It may be (for on these inevitably obscure and extremely complex matters it is better not to dogmatise) that contact with a foreign influence enriches, in a general way, the national literary sense; or, again, certain sides of the national mind which were unaware of their own existence or at all events hardly suspected it may awake and become conscious of their existence when they recognise themselves in the literature of a foreign land; or, yet again, the real essence of a nation's intellectual life may be distilled and acquire fresh strength by the very reaction against a foreign literature that has for a time been injudiciously worshipped; and in this case, too, good arises, though indirectly.

For example, English humour will endure for all time; but we have seen that it was developed to a singularly high degree in England after contact with French wit; and again, in Germany, the national revolution brought about by Lessing and the great literary results that ensued for German literature were stimulated by French influence, which not only invigorated German wit, but incited it to the assertion of its own independence.

We are reminded of the saying of La Bruyère concerning strong and sturdy children who fight their nurses.

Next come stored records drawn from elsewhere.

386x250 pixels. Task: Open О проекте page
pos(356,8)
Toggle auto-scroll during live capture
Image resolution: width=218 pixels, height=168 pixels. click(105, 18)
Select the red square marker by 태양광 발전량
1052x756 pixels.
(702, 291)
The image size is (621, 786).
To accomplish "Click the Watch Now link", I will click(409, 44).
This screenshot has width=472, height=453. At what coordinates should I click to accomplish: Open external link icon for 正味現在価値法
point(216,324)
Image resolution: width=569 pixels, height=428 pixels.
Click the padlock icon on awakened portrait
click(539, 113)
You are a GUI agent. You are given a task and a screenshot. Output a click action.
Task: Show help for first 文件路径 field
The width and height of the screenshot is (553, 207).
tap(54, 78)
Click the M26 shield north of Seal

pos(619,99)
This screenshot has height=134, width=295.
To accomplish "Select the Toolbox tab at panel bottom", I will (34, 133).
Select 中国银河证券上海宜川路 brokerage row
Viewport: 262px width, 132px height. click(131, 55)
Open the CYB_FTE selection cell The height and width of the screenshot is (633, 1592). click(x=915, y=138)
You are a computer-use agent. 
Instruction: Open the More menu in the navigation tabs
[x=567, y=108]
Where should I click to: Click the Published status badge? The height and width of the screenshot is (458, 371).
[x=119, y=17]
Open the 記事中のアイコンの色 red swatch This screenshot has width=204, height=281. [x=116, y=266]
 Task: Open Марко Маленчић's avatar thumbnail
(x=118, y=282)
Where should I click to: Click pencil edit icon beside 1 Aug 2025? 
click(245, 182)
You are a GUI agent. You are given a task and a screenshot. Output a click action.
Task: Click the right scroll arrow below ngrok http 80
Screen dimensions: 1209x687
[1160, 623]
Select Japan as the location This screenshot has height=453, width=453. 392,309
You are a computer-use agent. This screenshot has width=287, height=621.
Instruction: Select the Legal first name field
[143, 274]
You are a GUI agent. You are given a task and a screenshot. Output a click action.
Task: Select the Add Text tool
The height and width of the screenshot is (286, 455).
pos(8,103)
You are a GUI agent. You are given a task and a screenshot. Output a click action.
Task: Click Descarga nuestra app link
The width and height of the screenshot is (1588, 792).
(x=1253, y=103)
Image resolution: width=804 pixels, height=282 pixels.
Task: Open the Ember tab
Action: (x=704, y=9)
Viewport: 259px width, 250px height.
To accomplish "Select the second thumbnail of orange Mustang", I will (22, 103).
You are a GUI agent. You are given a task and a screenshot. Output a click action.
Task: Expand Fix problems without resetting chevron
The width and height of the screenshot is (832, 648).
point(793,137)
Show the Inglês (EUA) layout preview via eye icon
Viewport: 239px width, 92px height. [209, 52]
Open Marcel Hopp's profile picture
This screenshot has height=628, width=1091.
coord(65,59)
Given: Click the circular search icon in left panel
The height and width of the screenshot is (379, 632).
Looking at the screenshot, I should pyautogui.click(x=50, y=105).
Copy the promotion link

Nurses give sustenance to their foster-children for the very purpose of making them strong and able, if need be, to fight their foster-mothers. They perform this task in perfect consciousness, and cheerfully undertake the risk which it implies. Whatever the explanation may be, for nearly a hundred years France occupied a position towards every other European nation analogous to that of a nurse; and, on the whole, she cannot assert that, when she remembers this experience, it is wholly unsatisfactory to her.

CHAPTER IV.

THE GALLICAN CHURCH.

DURING the first half of the seventeenth century French religion went through a somewhat chaotic stage. Catholicism had triumphed under Henry IV, but the whole reign of his successor was taken up by discussions as to the particular form which Catholicism should assume. For a long while the country swung to and fro between two rival schools of extremists, neither of which was strong enough to crush the other. At one end of the line was the ultra-clerical party headed successively by Mary de' Medici and Anne of Austria. At the opposite end were the upholders of a purely official religion; their strength lay chiefly in the legal and administrative class, which Richelieu had raised to power. They were ready enough to call themselves Catholics, and "perform the ancient ceremonies of their country with a decent moderation," as one of their own great writers enjoins. But they insisted that Catholicism should be kept under the strict surveillance of the civil powers; its profession was not so much a duty to God as a duty to the State. Their real religion they found in the books of such men as Guillaume du Vair (1556-1621), Bishop of Lisieux and Lord Keeper during the regency of Mary de' Medici. He offered them a purely natural religion, set out in singularly impressive language largely borrowed from the ancient Stoics. Intensely moral and patriotic, it is touched throughout with Christian sentiment; but it owes quite as much to Epictetus as to the Sermon on the Mount.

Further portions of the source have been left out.